Tuesday, January 2, 2018

Iran May Not Be Oil's Biggest Wild Card in 2018


https://www.bloomberg.com/news/articles/2018-01-02/iran-protests-and-oil-prices-there-may-be-a-bigger-wild-card

The oil market rediscovered geopolitics in the latter part of 2017. Continuing the theme, 2018 has kicked off with mass protests in Iranian cities.

As you sketch out scenarios for the Middle East, though, don't forget another big wild card: the U.S.
This isn't to say Iran's problems don't matter. They're occurring in a context of heightened tension with Saudi Arabia, and both countries are liable to launch rhetorical assaults as a matter of course. Iranian-backed fighters in Yemen's civil war are also launching assaults in the form of missile attacks on Saudi Arabia, though they've been thwarted thus far. It's all too easy to join the dots from a missile hitting, say, a Riyadh neighborhood to an escalation, and potentially explosive miscalculation, by both governments.

Equally, the sheer opacity of Iranian (and Saudi Arabian) politics to most outsiders makes it very hard to weigh the probabilities -- or the impact on oil prices. The nearest analogue to the current situation is Iran's "Green Movement" of 2009 and 2010. On the surface, those protests -- bigger than the current ones so far -- had no discernible impact on oil.

Yet extrapolation from that earlier example is essentially useless. Back then, everything -- from the state of the global economy, just emerging from the 2008 financial crisis, to the prevalence of social media in the Middle East -- was very different.

While you can't ignore the potential for explosive outcomes in that region, the more tangible, if less dramatic, swing factor to watch in oil this year is the U.S.

America's capacity for upending the oil market is well-established at this point. Here's exhibit A:

That disruption continues. The day after the current spate of protests got underway in Iran in late December, the U.S. Energy Information Administration released its latest monthly oil supply figures, for October. Crude oil output jumped by almost 170,000 barrels a day that month -- and the gain would have been double that, were it not for hurricane impacts keeping Gulf of Mexico barrels off the market:

At this point, the single biggest and most tangible swing factor in 2018's oil market is how much more oil comes out of U.S. shale basins. And projections for this are all over the place. For example, while OPEC projects an extra 720,000 barrels a day of U.S. crude oil this year, analysts at Rystad Energy, a consultancy, put it at 1.1 million barrels a day. In a market focused primarily on working off excess oil inventories, that gap is make-or-break -- whether you're a bull or a bear.

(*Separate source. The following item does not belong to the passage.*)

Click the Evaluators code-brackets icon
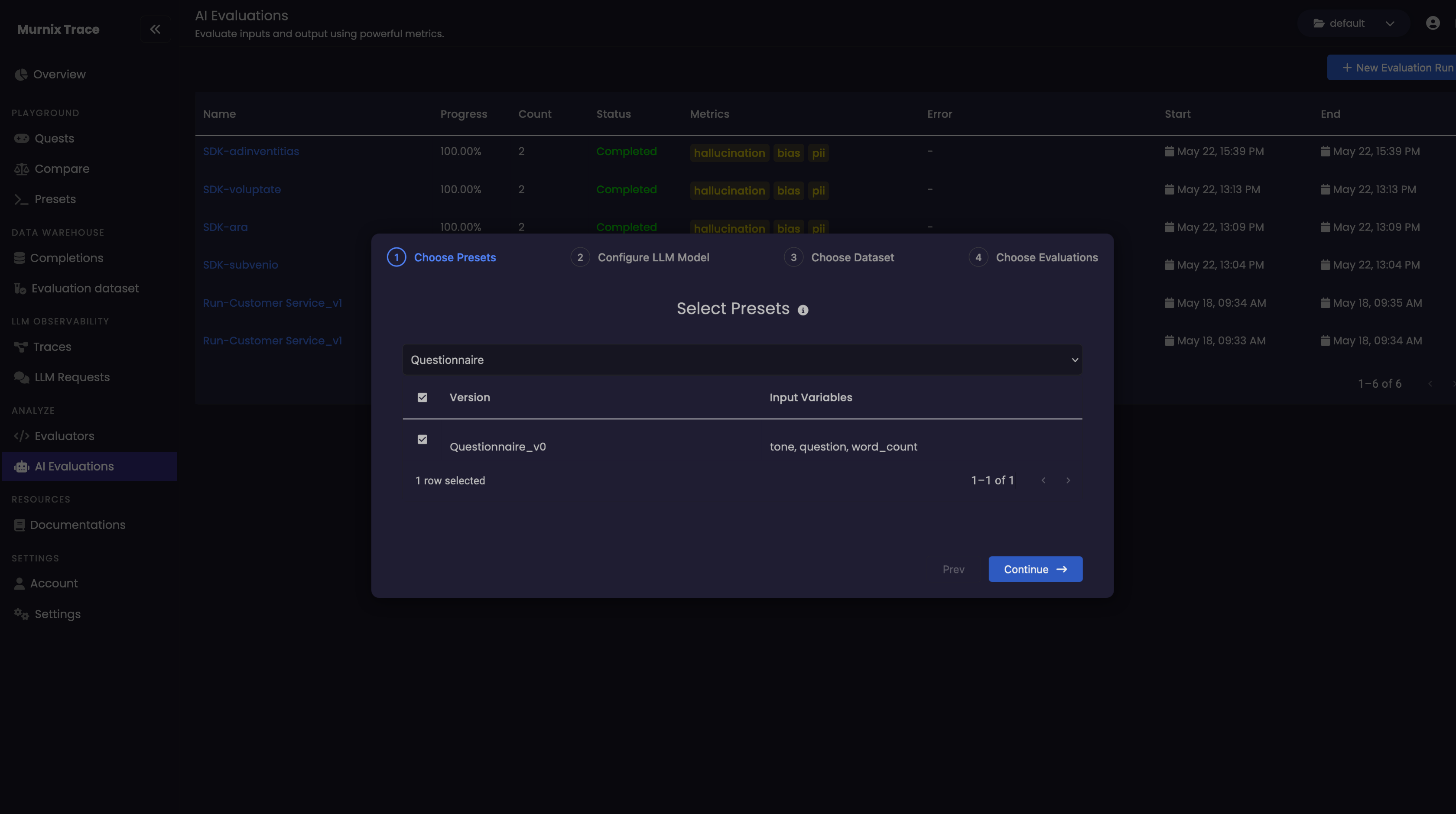1456x814 pixels. coord(22,436)
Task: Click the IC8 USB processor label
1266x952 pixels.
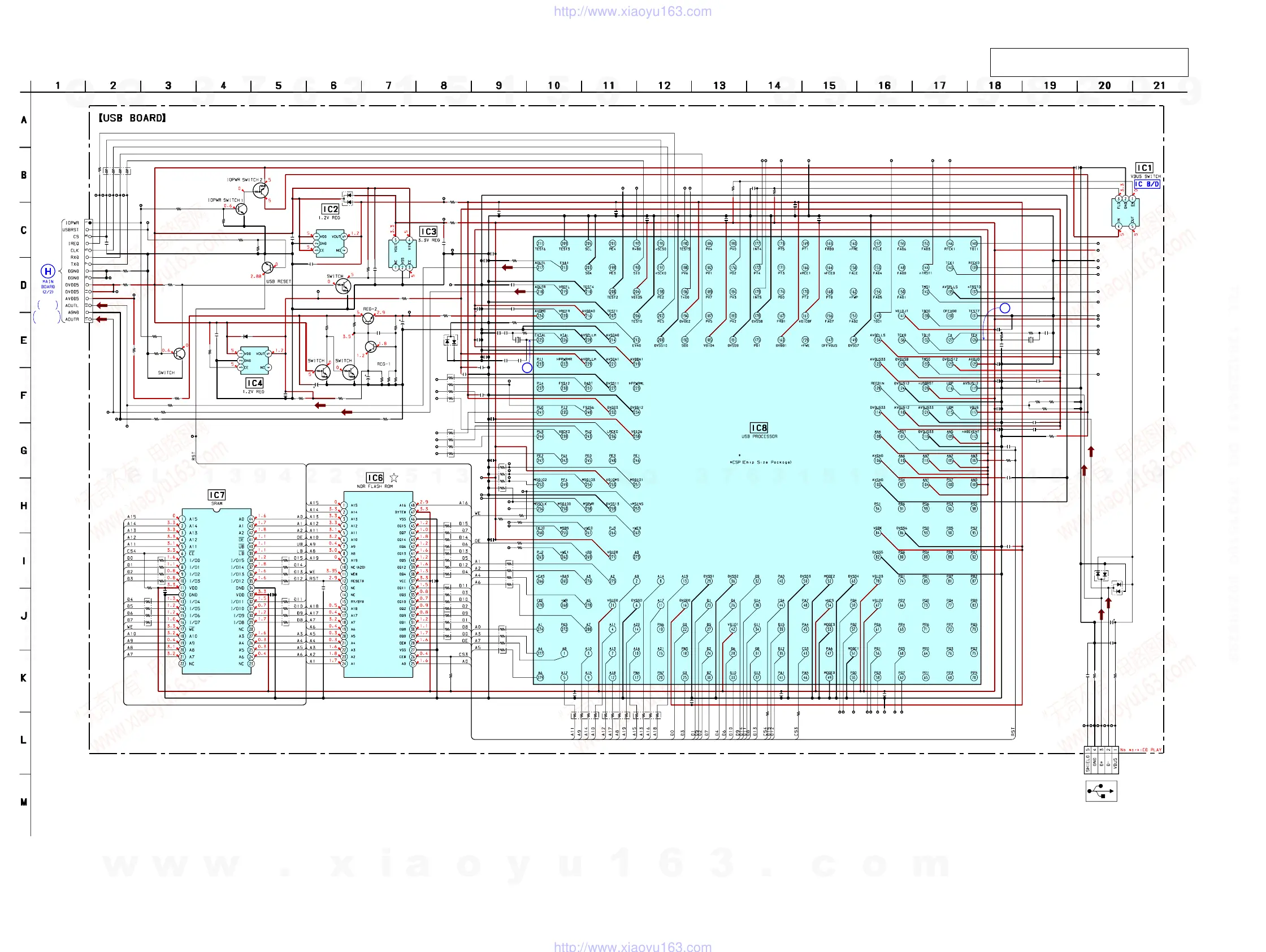Action: click(x=759, y=428)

If U.S. exploration and production companies maintain momentum, then it's difficult to see how oil prices can move much higher this year, unless something like a deeper crisis in the Middle East transpires (another potential flashpoint, Venezuela, is more of a known known). If shale stalls, then bulls will take heart.

Ultimately working against the bulls, however, is stuff like Iranian protests, which could keep prices just high enough to keep shale humming. Speculative net length in major crude oil and refined products contracts heightens the potential for any whiff of trouble to push oil prices higher, regardless of whether it actually affects physical flows of barrels -- especially as the role of algorithmic trading has grown.

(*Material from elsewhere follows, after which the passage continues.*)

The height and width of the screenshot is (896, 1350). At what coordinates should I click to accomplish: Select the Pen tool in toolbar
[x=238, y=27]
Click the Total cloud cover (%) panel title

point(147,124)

It's worth re-emphasizing that 2018 may bring plenty of unsettling news to feed oil rallies. Besides Iran and its neighbors, the U.S. is an outsize factor here too. This is always the case because of the country's sheer preponderance in the regional and world order; its actions or mere inaction can have profound implications.

Now remember that this year we are likely to see, among other things, the results of special counsel Robert Mueller's investigation into Russian interference in the 2016 election, mid-term elections and a potential revisiting of the nuclear deal with Iran (about which the current protests may or may not affect President Donald Trump's thinking). The U.S. isn't necessarily a stabilizing element on the political front.

What ultimately counts for oil, though, is physical flow. A dollar of pure risk-premium is like a dollar of geopolitical rent for a producer in a place like Texas, helping it hedge future output. Whereas a real crisis can take a lot of oil off the market quite quickly, these days fear of a potential crisis can help bring more barrels onto it.

This column does not necessarily reflect the opinion of Bloomberg LP and its owners.